Because QoS is a pervasive feature of the Cisco network, it is quickly reflected in improved application performance. Explaining its results, Huegen says, "Once we put QoS into the devices, what we did discover were opinions. What we hear from our users is that they are hearing better voice quality. We don't receive nearly as many voice or video complaints as we used to. Things just run better." He adds that "QoS is also tied to bandwidth; it only kicks in when a circuit is experiencing congestion. So the places QoS makes the most impact are in areas of low-speed bandwidth or highest utilization. We try not to operate circuits with high utilization: QoS is an insurance policy against that."

NEXT STEPS

Huegen says the QoS work is not finished. "It's an ongoing effort because there will always be enhancement to our QoS policies." Here are some examples of expected enhancements:

  • Lab traffic with QoS needs - Cisco IT connects to hundreds of labs, which are often the source of uncontrolled traffic. Some of these lab servers can generate overwhelming quantities of traffic and can be the sources of viruses or worms. Some lab traffic will require special QoS handling, and these lab QoS requests must be handled case by case.

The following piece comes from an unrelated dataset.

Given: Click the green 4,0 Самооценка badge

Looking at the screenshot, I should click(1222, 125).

  • IP voice-over-Internet VPN - Cisco IT is starting to run IP voice traffic over the Internet, using VPN connections, for employees working primarily from their home offices. These IP voice streams will require QoS handling.

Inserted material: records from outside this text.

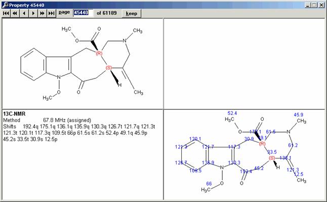
Task: Click the keep button
Action: click(x=132, y=13)
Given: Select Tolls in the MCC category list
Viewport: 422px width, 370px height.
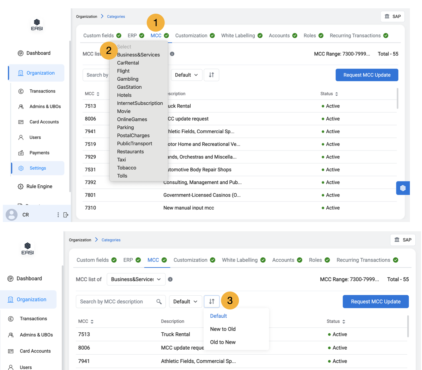Looking at the screenshot, I should 122,176.
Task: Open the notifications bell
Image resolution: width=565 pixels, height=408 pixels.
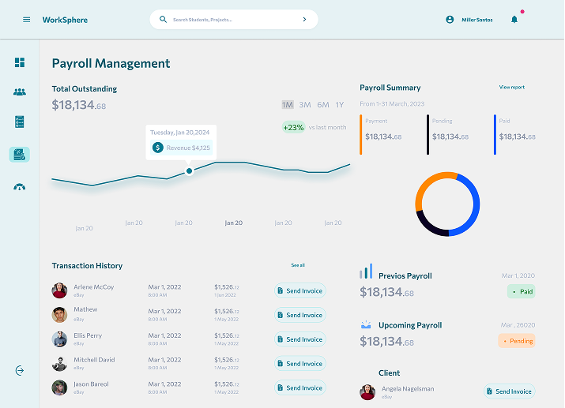Action: (x=514, y=20)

  • QoS-over-Multiprotocol Label Switching (MPLS) VPN - Cisco IT is implementing QoS across MPLS VPN service providers' networks and requires these service providers to provide special handling for QoS traffic within their networks. However, each service provider has different QoS handling capabilities, different numbers of QoS service classifications, and different policies for handling and billing QoS. Cisco IT is still working on these issues.
  • Call Admission Control - Cisco IT continues to work with gatekeeper technology in voice and video to prevent voice or video traffic to be oversubscribed; that is, to prevent too many IP voice or video packets from being delivered over a network link that cannot carry it all. Currently, most gatekeepers are unaware of network topologies and cannot guarantee bandwidth for their services.
  • Desktop trusted edge - Cisco IT is updating its QoS strategy to bring the trusted edge to the desktop. Cisco frequently revises its strategy as new applications come on line. Bringing the trusted edge to the desktop will allow Cisco IT to trust specific, powerful desktop applications, including desktop videoconferencing.
  • Storage networking - Cisco IT has begun to support the transport of storage area network, host-to-storage data between data centers on the same metropolitan-area network (MAN), at first over Fibre Channel over IP. This very-high-volume traffic will require special QoS handling and could also affect other traffic on the MAN.